“Human lives are not pieces of string that can be separated out from a knot of others and laid out straight. Families are webs. [It is] impossible to touch one part of it without setting the rest vibrating, impossible to understand one part without having a sense of the whole.”¹
This is as true in the past as it is in the present. Not only because of the interconnectedness of family members, but because like it or not the actions of the past affect life in the present:
- My paternal 2nd great-grandmother died when my great-grandmother was five years old, the oldest of three daughters. Her immigrant father remarried two years later and his new wife gave birth to a son the following autumn. My great-grandmother married at sixteen and had three children in six years. She and her husband divorced and she gave their children away. My grandmother, the only child who stayed with family, was given to her paternal grandmother. That grandmother was widowed, having lost her alcoholic husband to suicide. My grandmother’s poetic reference to her grandmother was that she was “of the old world”, teaching my grandmother to cook and sew and care for a home. My grandmother married at 19 and had four children in five years before divorcing her absentee husband. What did each of these women learn about family? What part of the web did they pass on to their children?
- My maternal 2nd great-grandmother left Sweden at 16 and married within three years of her arrival. Her husband was a seaman so she was, in many respects, a single mother.
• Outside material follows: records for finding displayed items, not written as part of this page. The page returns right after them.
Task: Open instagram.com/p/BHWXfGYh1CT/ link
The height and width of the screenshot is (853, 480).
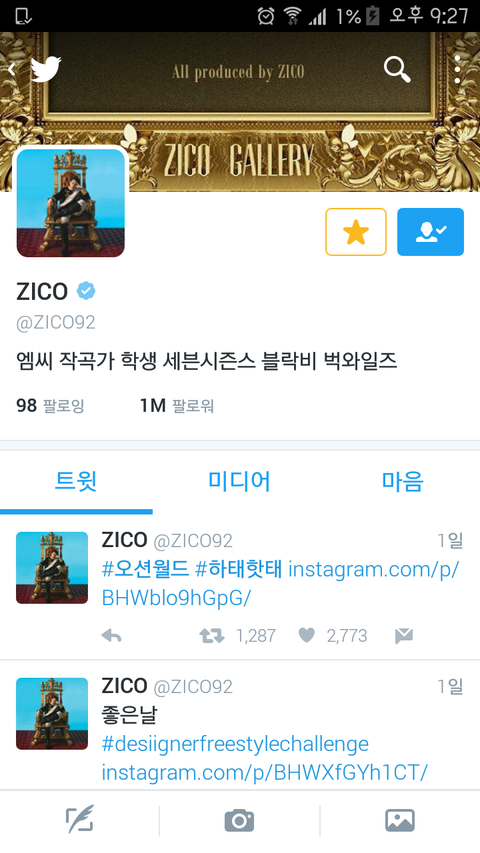Action: [265, 772]
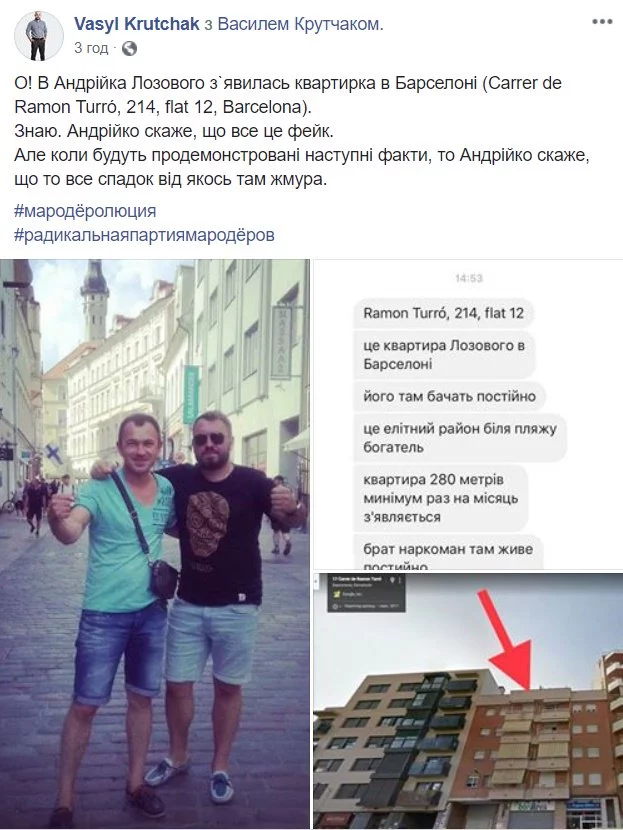The width and height of the screenshot is (623, 830).
Task: Click the "це елітний район біля пляжу" bubble
Action: tap(459, 438)
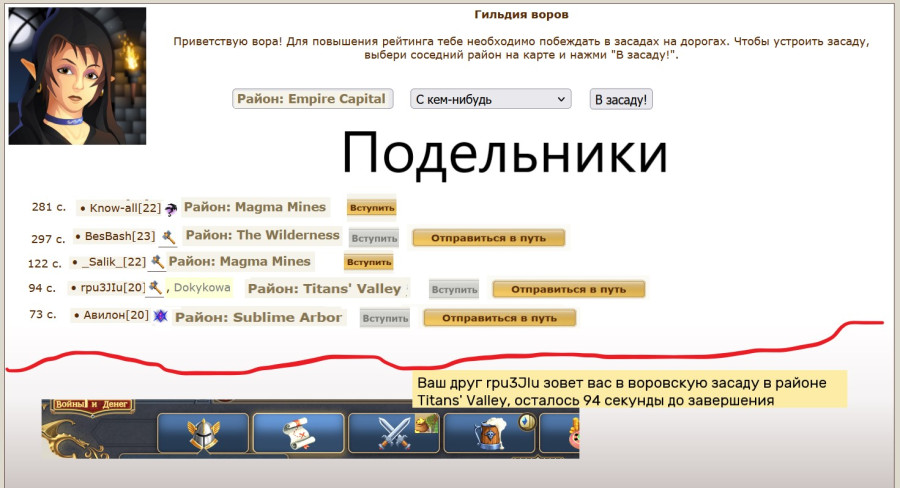This screenshot has height=488, width=900.
Task: Join Know-all's ambush with 'Вступить'
Action: pos(371,208)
Her daughter (my great-grandmother) married at 19 and had three children in six years. Her in-laws were excessively interested in the upbringing of those children. Her husband sought a divorce, during which he had my great-grandmother committed to an asylum. The children, my grandmother among them, remained in the custody of their father. As a result my grandmother’s parents could not, forever after, be in the same room. What did each of these women learn about family? What part of the web did they pass on to their children?
The web woven by my family continues to grow, every ‘string’ causing vibrations that impact the others. Positive or negative, each impact permeates the whole of our family. How will our trials and errors, triumphs and failures, joys and miseries impact the whole of our web? Only time will tell.
¹ from The Thirteenth Tale by Diane Setterfield.